** Entries provided follows **

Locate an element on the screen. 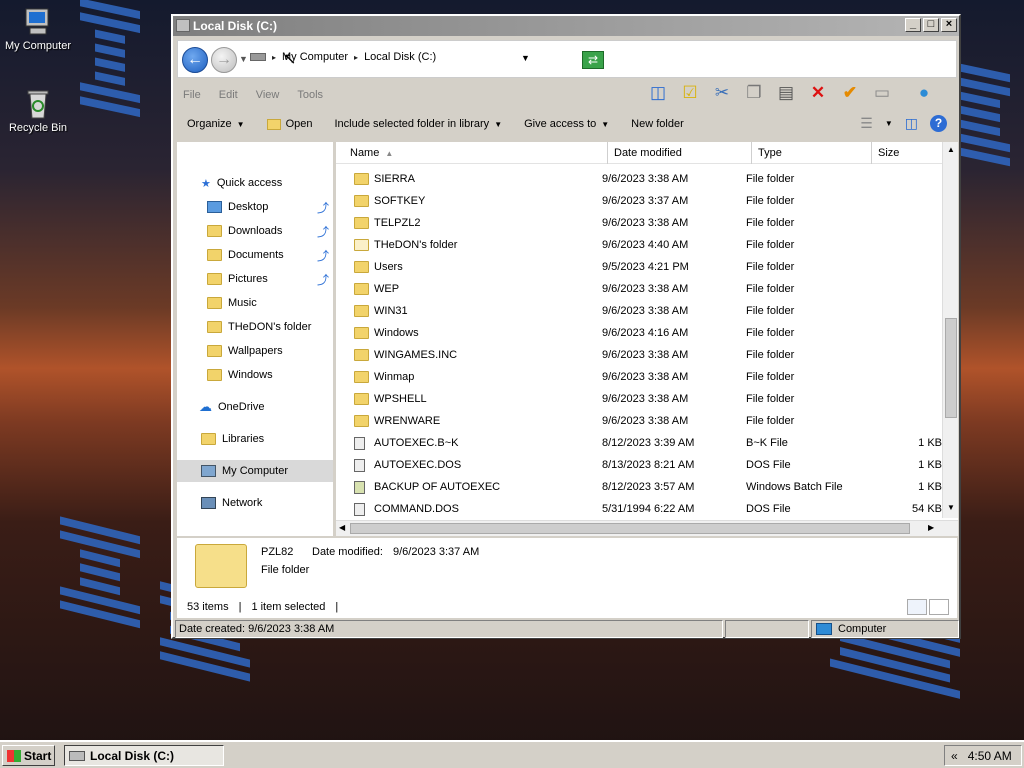 This screenshot has width=1024, height=768. history-dropdown-icon: ▼ is located at coordinates (244, 59).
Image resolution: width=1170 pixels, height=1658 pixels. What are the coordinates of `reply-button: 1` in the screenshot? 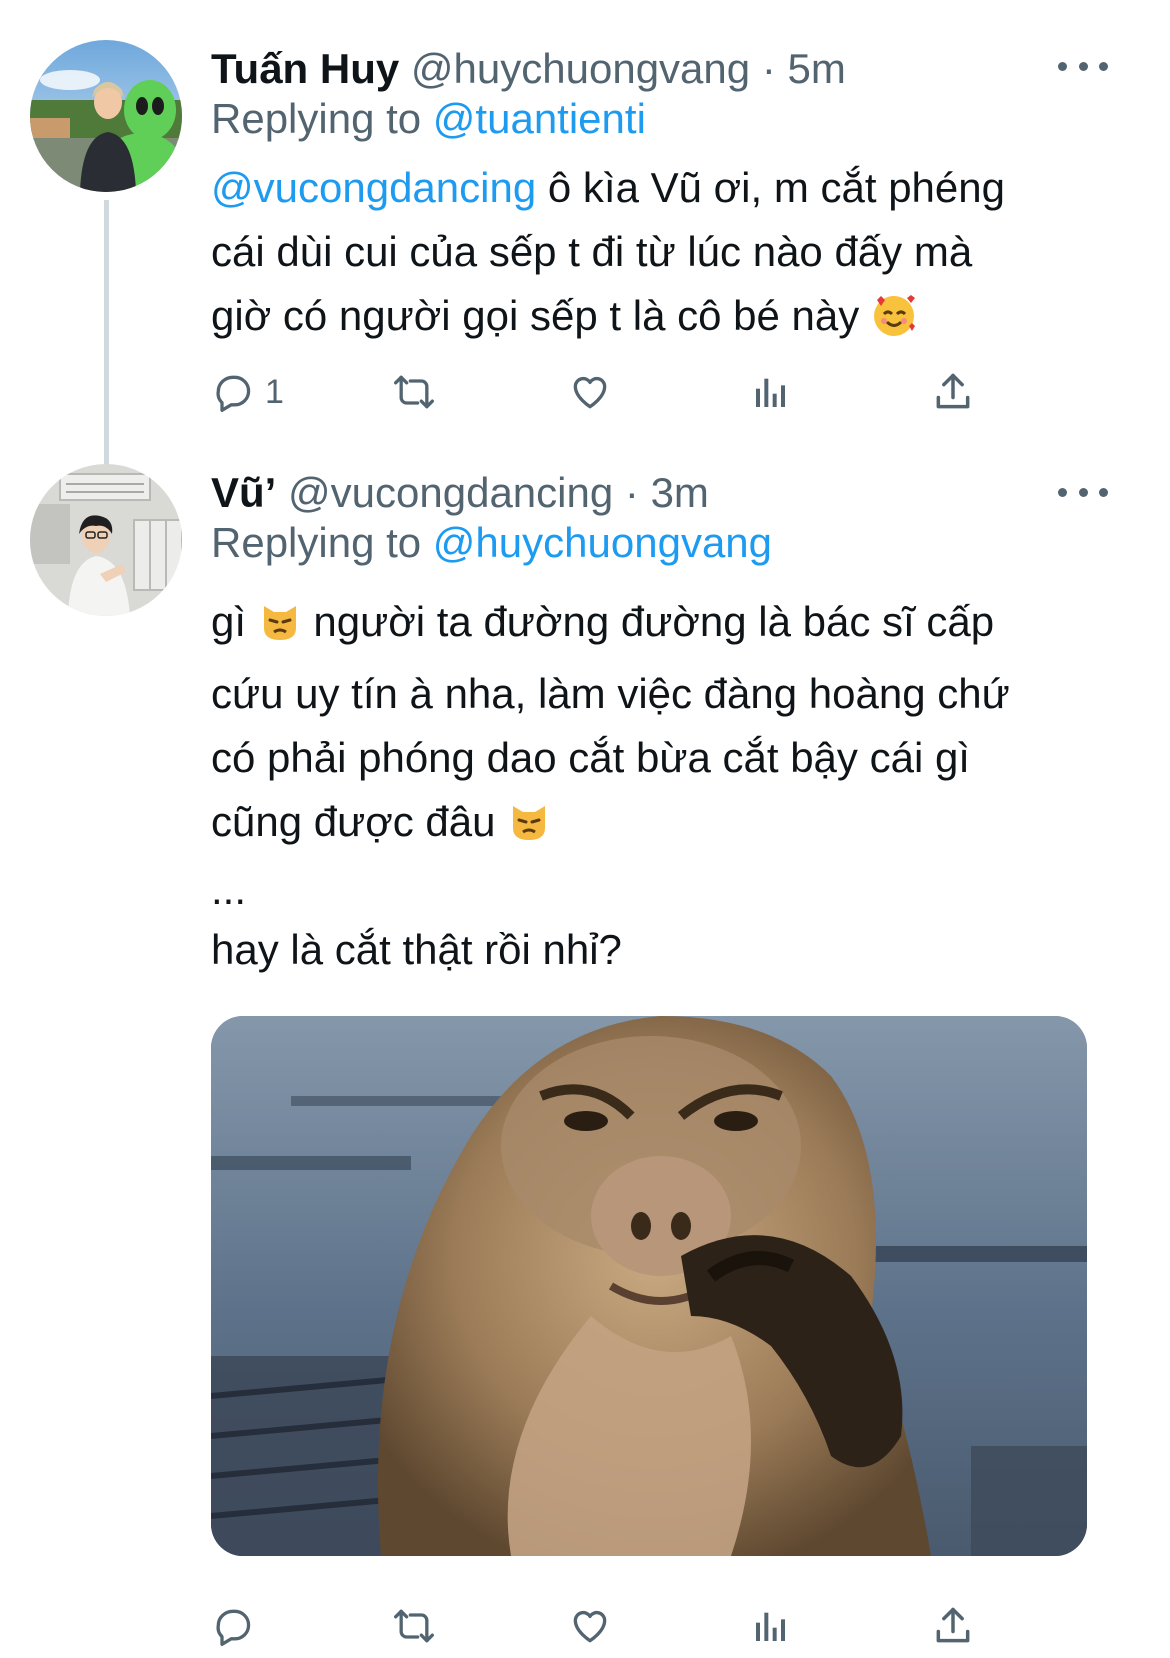 It's located at (248, 392).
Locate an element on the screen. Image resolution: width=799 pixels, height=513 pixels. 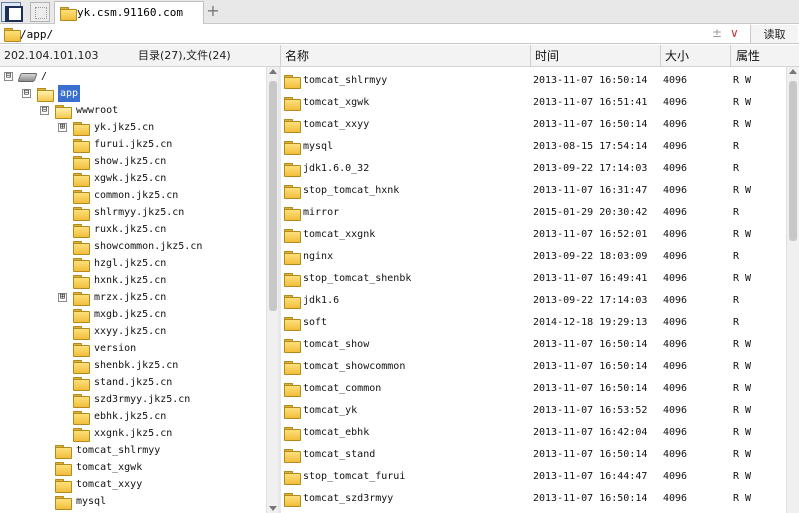
tree-node: xxyy.jkz5.cn is located at coordinates (133, 332).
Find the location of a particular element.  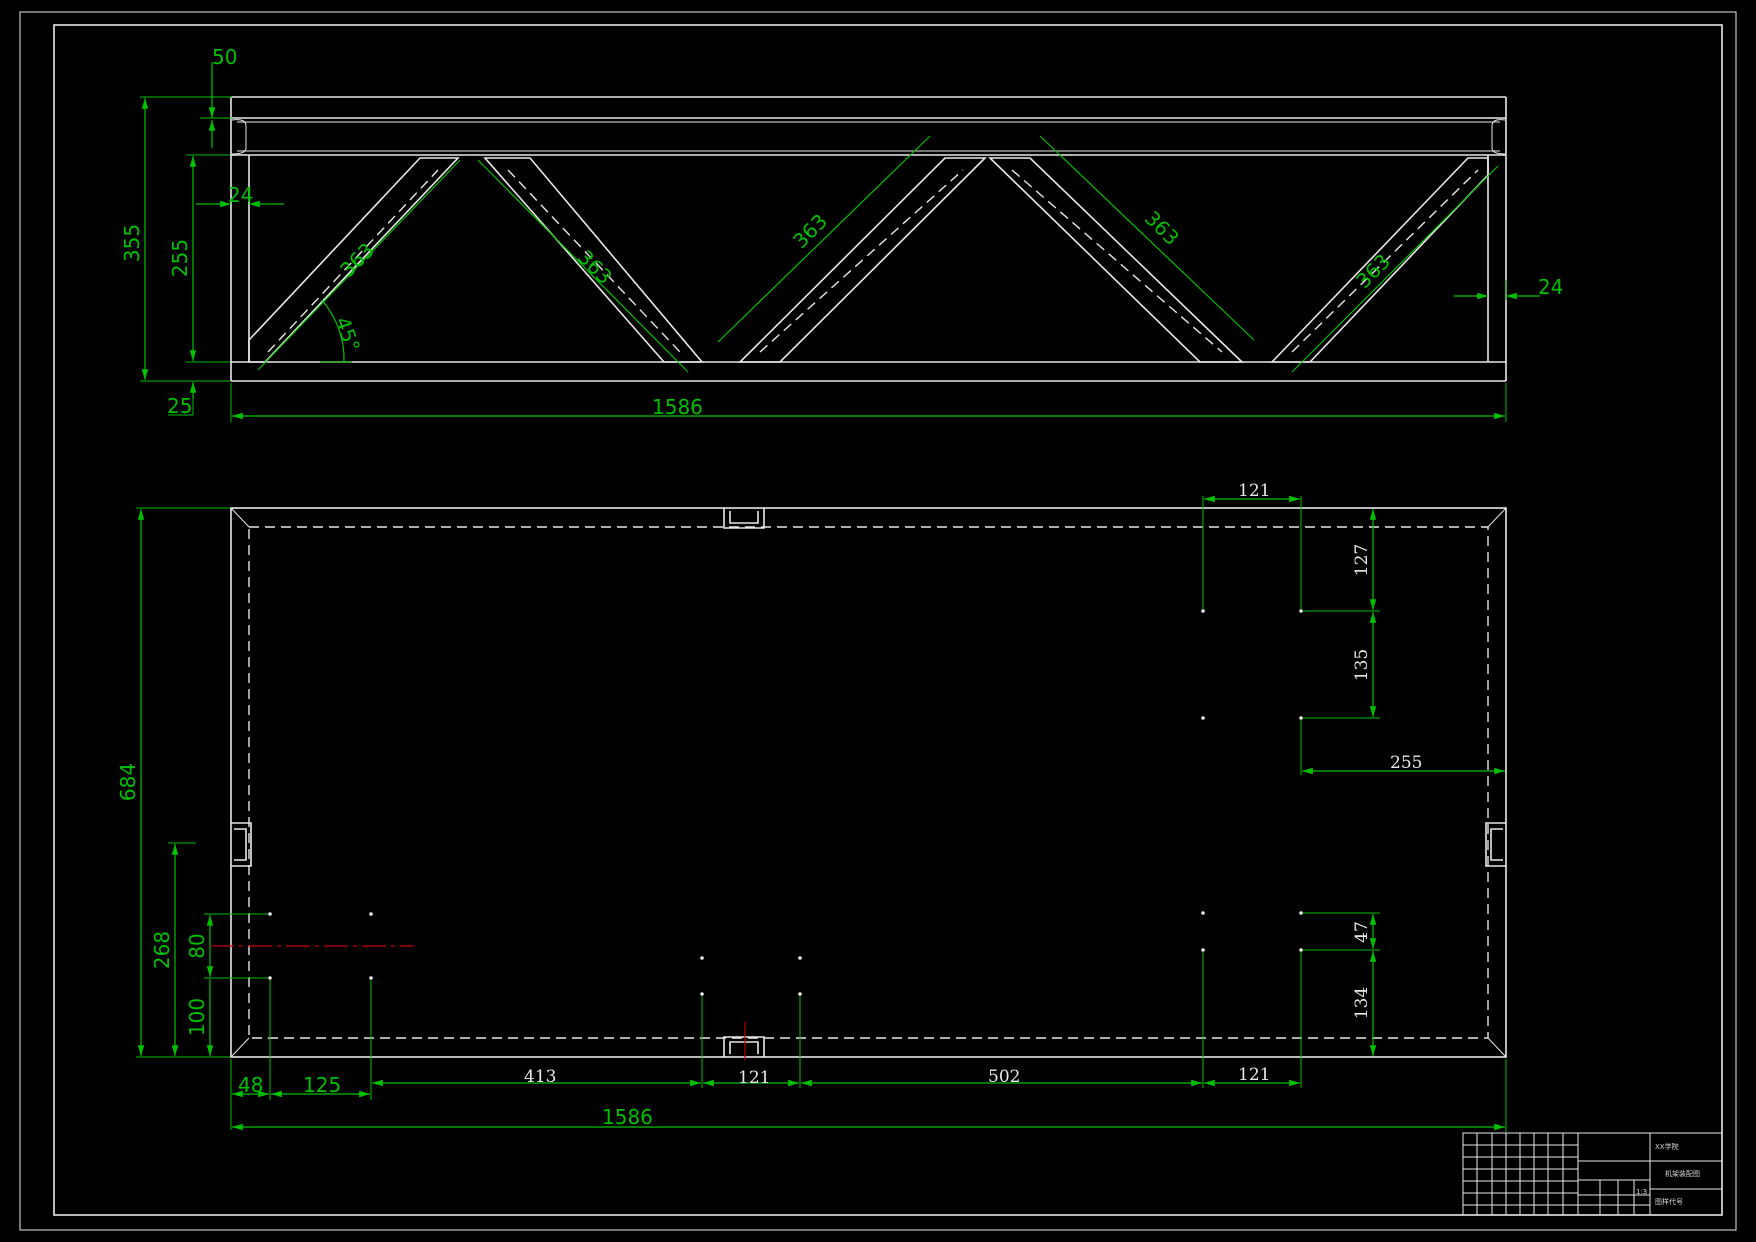

dim-vertical-135: 135 is located at coordinates (1362, 665).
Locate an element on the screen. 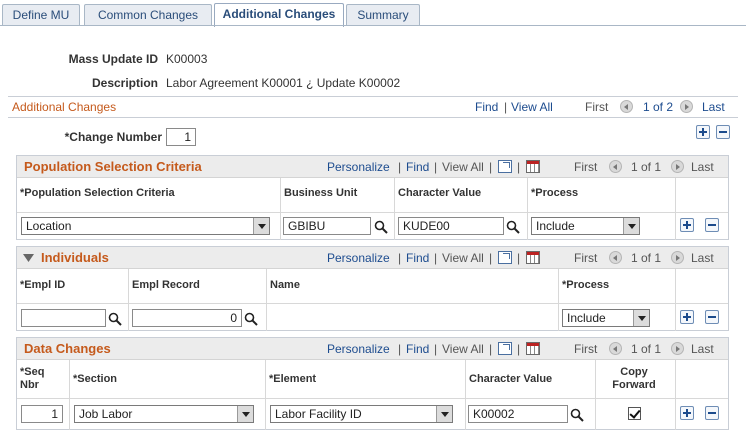 The width and height of the screenshot is (746, 438). seq-nbr-input: 1 is located at coordinates (42, 414).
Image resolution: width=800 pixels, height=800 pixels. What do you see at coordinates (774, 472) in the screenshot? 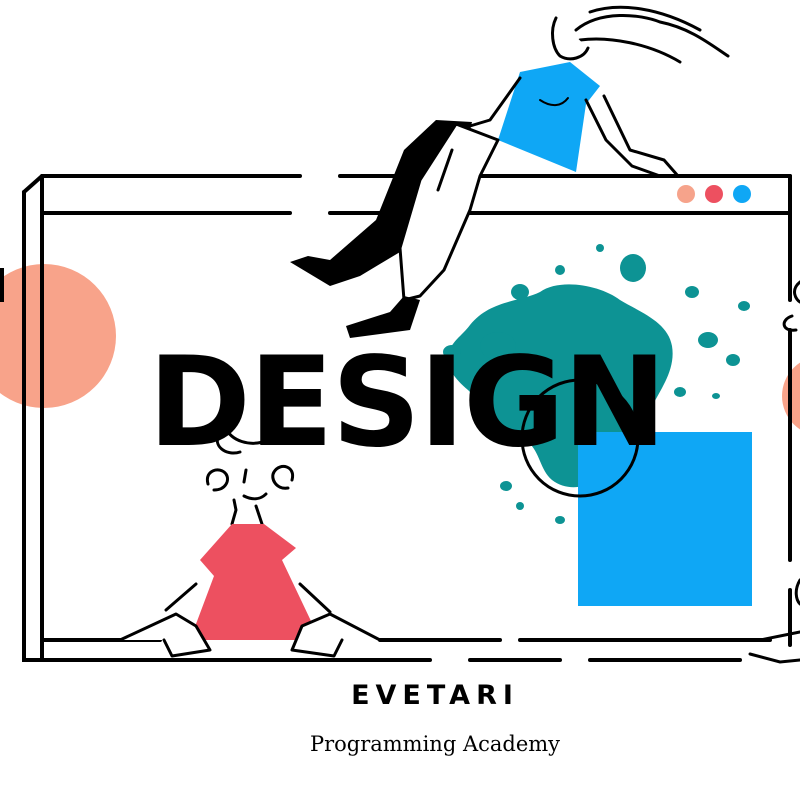
I see `edge-figure` at bounding box center [774, 472].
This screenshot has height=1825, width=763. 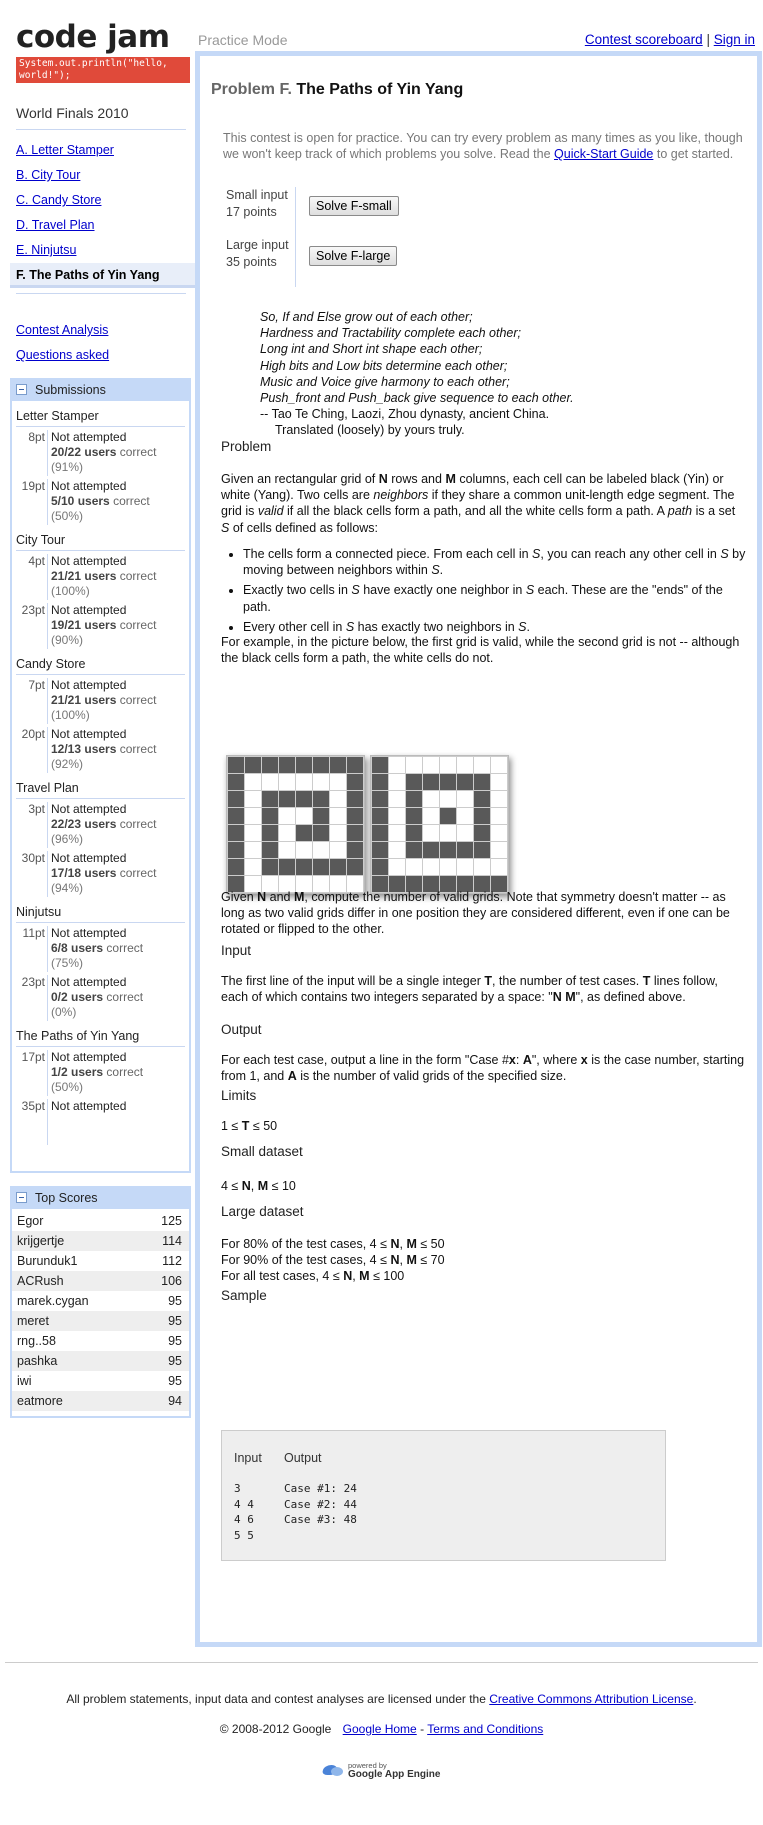 I want to click on top-score-row: marek.cygan 95, so click(x=100, y=1301).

** End of Entries provided **

In the listing, from the line with "Locate an element on the screen. Image" to the line with "dim-vertical-135: 135 is", swap "element" for "item" and give back only those lines, otherwise unchanged. Leave the pictures out.

Locate an item on the screen. Image resolution: width=799 pixels, height=513 pixels. 
tree-node: xxyy.jkz5.cn is located at coordinates (133, 332).
Find the location of a particular item.  

dim-vertical-135: 135 is located at coordinates (1362, 665).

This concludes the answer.